The field's rapid development has direct implications for the design of foundation models optimized for linear scaling, hybrid mixture-of-experts integration, memory-constrained inference, and explicit handling of long-term dependencies in demanding applications.

7. Applications and Future Directions

Linear sequence modeling architectures now underpin production-scale foundation models, high-throughput streaming inference systems, and long-sequence scientific or image/vision models. Notable use cases include:

Language Modeling: Foundation models incorporating Mamba, GateLoop, MoM, or Linear-MoE architectures demonstrate competitive or state-of-the-art perplexity and generalization on extensive natural language benchmarks.
Vision and Multimodal Tasks: Bidirectional gated linear attention (ViG), TNN-based token mixing, and HGRN mixers outperform quadratic transformers and CNN backbones in both accuracy and computational cost on ImageNet, segmentation, and object detection tasks.
Time-Series and Forecasting: BLUR (Liu et al., 11 Apr 2025) excels in forecasting with linear complexity and provable stability/approximation bounds, critical for domains like weather prediction and energy load monitoring.
Memory and Recall: Mixture-of-memories, slot attention, and external memory architectures deliver improvements for tasks where recall of distant information is essential (e.g., QA, dialogue, code completion).

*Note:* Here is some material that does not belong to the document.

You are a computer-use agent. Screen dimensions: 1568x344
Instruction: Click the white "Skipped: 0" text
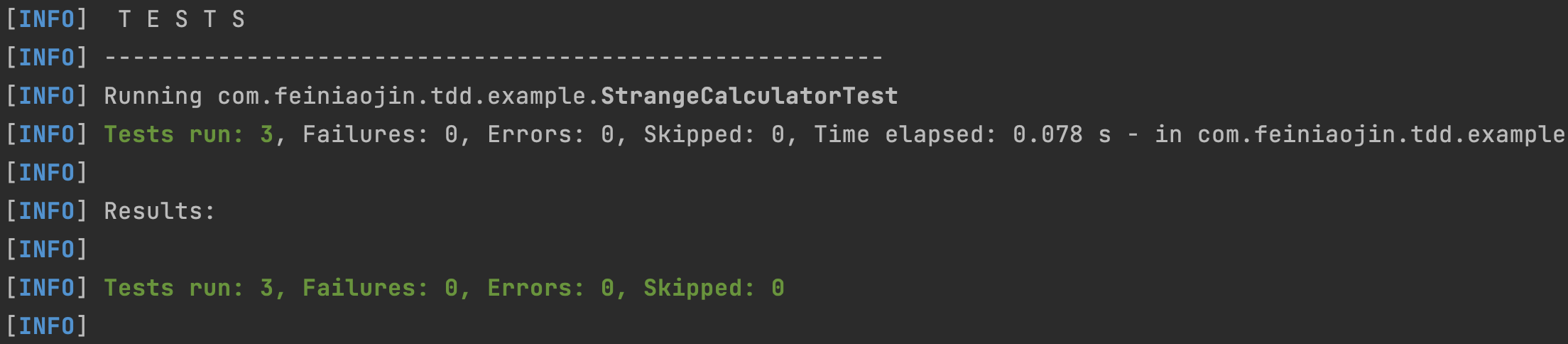[x=714, y=134]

Ongoing directions include further integration of control theory (for interpretable, provably robust selection), scaling hybrid models to ultra-long contexts, optimizing hardware-software co-design (kernel fusions, efficient memory pipelines), and characterizing the interplay between data-driven and hand-crafted recurrent/oscillation modules for different classes of sequence tasks.

In totality, linear sequence modeling represents an overview of deep learning, signal processing, dynamical systems, and distributed systems engineering. Progress in this area continues to redefine the practical and theoretical frontiers of scalable sequential data modeling in scientific and industrial domains.